Australia’s biggest bank – the CBA – has just upgraded its housing market forecast, joining the long line of economists that have done a 180° about-face.
CBA economists think Australia’s housing market is “on the cusp of a boom”, saying that surging momentum in the property market and leading indicators pointed to strong price rises.
They are forecasting that dwelling prices will rise 8% in 2021 and 6% in 2022, with house prices rising 16% in that time and unit prices by 9%, continuing the disparity in these two segments of our property markets.
If Sydney and Melbourne home values grow by 12 per cent in the next two years that would mean Sydney’s median price would jump to around $1.2 million, and Melbourne’s would increase to $920,000, an increase of $160,000 in Sydney and $110,000 in Melbourne.
Of course not all properties will increase at the average rate – some will outperform the averages while others will languish – but that’s how averages work isn’t it?
CBA’s house price forecasts in underpinned by no change in the cash rate for the next two years, which is likely considering the Reserve Bank stated that they were unlikely to change their interest rate for three years.

[Dataset records]
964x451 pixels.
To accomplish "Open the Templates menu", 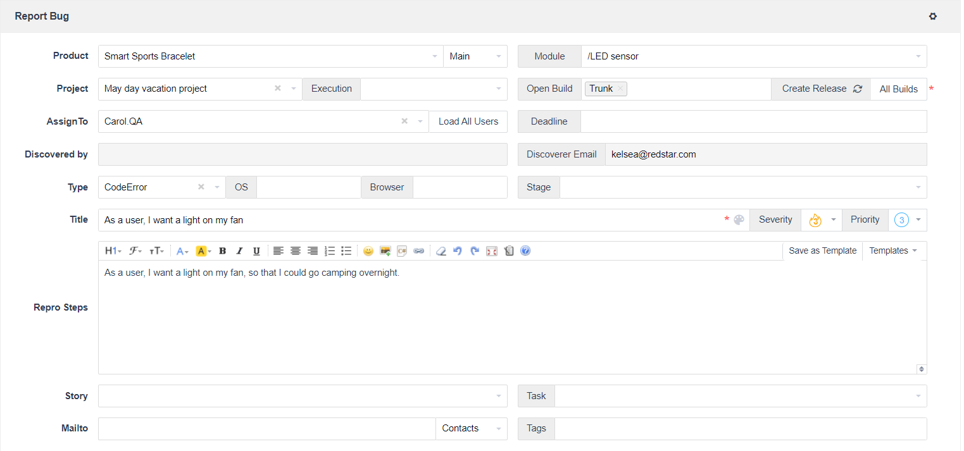I will [x=893, y=250].
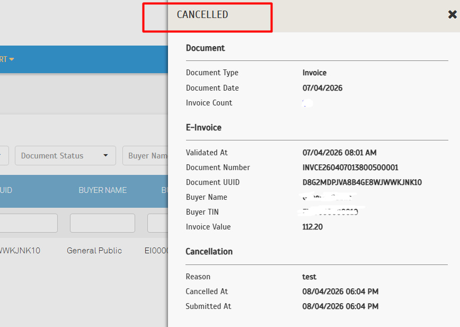Image resolution: width=460 pixels, height=327 pixels.
Task: Click the cancellation reason "test"
Action: 309,277
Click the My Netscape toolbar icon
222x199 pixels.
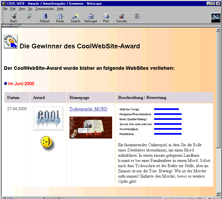coord(91,18)
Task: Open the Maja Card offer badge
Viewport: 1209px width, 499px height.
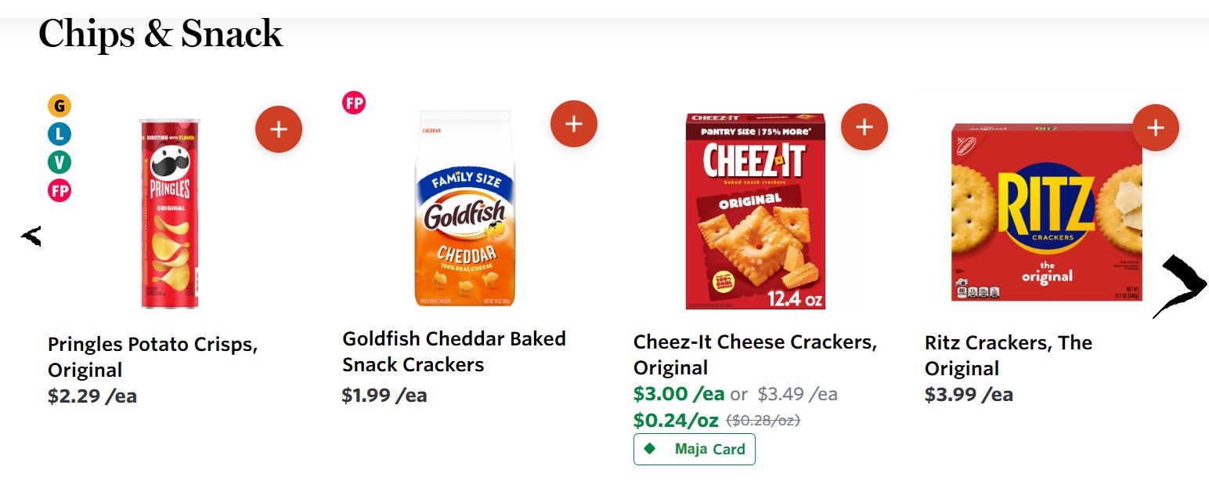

| SET OF TASKS |
- A) Quote the housing forecast passage from "CBA economists think" up to and including "work isn’t it?".
- B) Answer these questions using the housing forecast passage:
(i) By what percentage do CBA economists forecast dwelling prices will rise in 2021?
(ii) To what amount would Melbourne's median price increase if home values grew by 12 per cent over the next two years?
(iii) For how many years did the Reserve Bank say it was unlikely to change its interest rate?
- C) Translate this sentence from the housing forecast passage into Spanish: "CBA economists think Australia’s housing market is “on the cusp of a boom”, saying that surging momentum in the property market and leading indicators pointed to strong price rises."

| RESPONSES TO THE TASKS |
- A)
CBA economists think Australia’s housing market is “on the cusp of a boom”, saying that surging momentum in the property market and leading indicators pointed to strong price rises.
They are forecasting that dwelling prices will rise 8% in 2021 and 6% in 2022, with house prices rising 16% in that time and unit prices by 9%, continuing the disparity in these two segments of our property markets.
If Sydney and Melbourne home values grow by 12 per cent in the next two years that would mean Sydney’s median price would jump to around $1.2 million, and Melbourne’s would increase to $920,000, an increase of $160,000 in Sydney and $110,000 in Melbourne.
Of course not all properties will increase at the average rate – some will outperform the averages while others will languish – but that’s how averages work isn’t it?

- B)
(i) 8%
(ii) $920,000
(iii) Three years

- C) Los economistas del CBA creen que el mercado inmobiliario de Australia está «al borde de un auge», y afirman que el creciente impulso del mercado inmobiliario y los indicadores adelantados apuntaban a fuertes subidas de precios.